Emsal Mahkeme Kararı Ankara 5. Fikri ve Sınaî Haklar Hukuk Mahkemesi 2020/358 E. 2021/167 K. 09.04.2021 T.

Görüntülediğiniz mahkeme kararı henüz kesinleşmemiştir. Yararlı olması amacıyla eklenmiştir.

T.C. ANKARA 5. FİKRİ VE SINAÎ HAKLAR HUKUK MAHKEMESİ
TÜRK MİLLETİ ADINA

T.C.
ANKARA
5. FİKRİ VE SINAÎ HAKLAR HUKUK MAHKEMESİ
GEREKÇELİ KARAR

ESAS NO : 2020/358 Esas
KARAR NO : 2021/167

DAVA : Marka (Marka İle İlgili Kurum Kararlarının İptali)
^^^^
### [Verilen görev 1]
Mahkeme kararı metnini iki cümleyle özetleyin.
### [Verilen görev 2]
Lütfen mahkeme kararı metninde "T.C. ANKARA 5." sözlerinden aşağıya, "Kurum Kararlarının İptali)" sözlerine kadar her şeyi aynen tekrarlayın.

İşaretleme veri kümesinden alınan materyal
^^^^
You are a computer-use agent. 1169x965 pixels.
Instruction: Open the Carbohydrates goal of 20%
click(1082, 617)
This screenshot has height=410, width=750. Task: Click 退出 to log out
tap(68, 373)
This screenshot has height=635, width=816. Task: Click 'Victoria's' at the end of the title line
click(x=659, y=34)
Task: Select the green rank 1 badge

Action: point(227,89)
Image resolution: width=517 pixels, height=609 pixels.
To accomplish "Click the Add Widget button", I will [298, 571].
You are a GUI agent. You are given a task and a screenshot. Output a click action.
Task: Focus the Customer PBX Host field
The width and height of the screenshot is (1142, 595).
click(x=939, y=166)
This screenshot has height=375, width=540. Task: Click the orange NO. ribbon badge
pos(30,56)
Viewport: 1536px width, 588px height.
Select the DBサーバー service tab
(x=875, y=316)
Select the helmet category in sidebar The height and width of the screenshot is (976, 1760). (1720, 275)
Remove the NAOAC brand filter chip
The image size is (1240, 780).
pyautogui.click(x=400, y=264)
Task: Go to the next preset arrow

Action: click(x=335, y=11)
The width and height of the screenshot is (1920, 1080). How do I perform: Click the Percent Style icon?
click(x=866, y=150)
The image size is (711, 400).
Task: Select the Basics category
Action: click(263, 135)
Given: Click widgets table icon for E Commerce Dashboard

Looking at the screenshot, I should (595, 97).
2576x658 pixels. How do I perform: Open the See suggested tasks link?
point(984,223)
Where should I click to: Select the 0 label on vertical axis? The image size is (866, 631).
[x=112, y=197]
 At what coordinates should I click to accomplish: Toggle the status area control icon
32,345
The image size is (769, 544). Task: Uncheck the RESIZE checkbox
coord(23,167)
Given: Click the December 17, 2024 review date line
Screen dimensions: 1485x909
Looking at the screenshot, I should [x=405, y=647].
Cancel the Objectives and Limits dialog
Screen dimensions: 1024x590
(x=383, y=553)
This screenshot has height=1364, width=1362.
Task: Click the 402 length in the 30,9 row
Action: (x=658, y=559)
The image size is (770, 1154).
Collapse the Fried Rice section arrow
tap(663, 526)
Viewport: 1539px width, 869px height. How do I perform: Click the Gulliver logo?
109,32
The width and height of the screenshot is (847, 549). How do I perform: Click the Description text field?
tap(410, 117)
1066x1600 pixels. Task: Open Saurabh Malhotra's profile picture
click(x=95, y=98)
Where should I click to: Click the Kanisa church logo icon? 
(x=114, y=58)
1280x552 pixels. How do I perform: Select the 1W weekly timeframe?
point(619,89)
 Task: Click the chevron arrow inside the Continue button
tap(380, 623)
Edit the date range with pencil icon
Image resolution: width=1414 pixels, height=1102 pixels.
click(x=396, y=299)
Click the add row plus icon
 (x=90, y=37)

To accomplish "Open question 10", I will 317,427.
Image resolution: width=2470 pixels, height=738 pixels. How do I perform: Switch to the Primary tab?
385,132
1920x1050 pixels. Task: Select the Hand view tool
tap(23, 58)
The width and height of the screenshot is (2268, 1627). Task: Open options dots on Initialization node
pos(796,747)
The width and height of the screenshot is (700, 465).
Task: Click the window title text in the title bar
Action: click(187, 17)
^^^^
### [Beklenen cevap 1]
Metin, Ankara 5. Fikri ve Sınaî Haklar Hukuk Mahkemesi'nin 09.04.2021 tarihli, 2020/358 esas ve 2021/167 karar numaralı gerekçeli kararının başlık kısmını içerir. Dava, marka ile ilgili kurum kararlarının iptaline ilişkindir ve karar henüz kesinleşmemiştir.

### [Beklenen cevap 2]
T.C. ANKARA 5. FİKRİ VE SINAÎ HAKLAR HUKUK MAHKEMESİ
TÜRK MİLLETİ ADINA

T.C.
ANKARA
5. FİKRİ VE SINAÎ HAKLAR HUKUK MAHKEMESİ
GEREKÇELİ KARAR

ESAS NO : 2020/358 Esas
KARAR NO : 2021/167

DAVA : Marka (Marka İle İlgili Kurum Kararlarının İptali)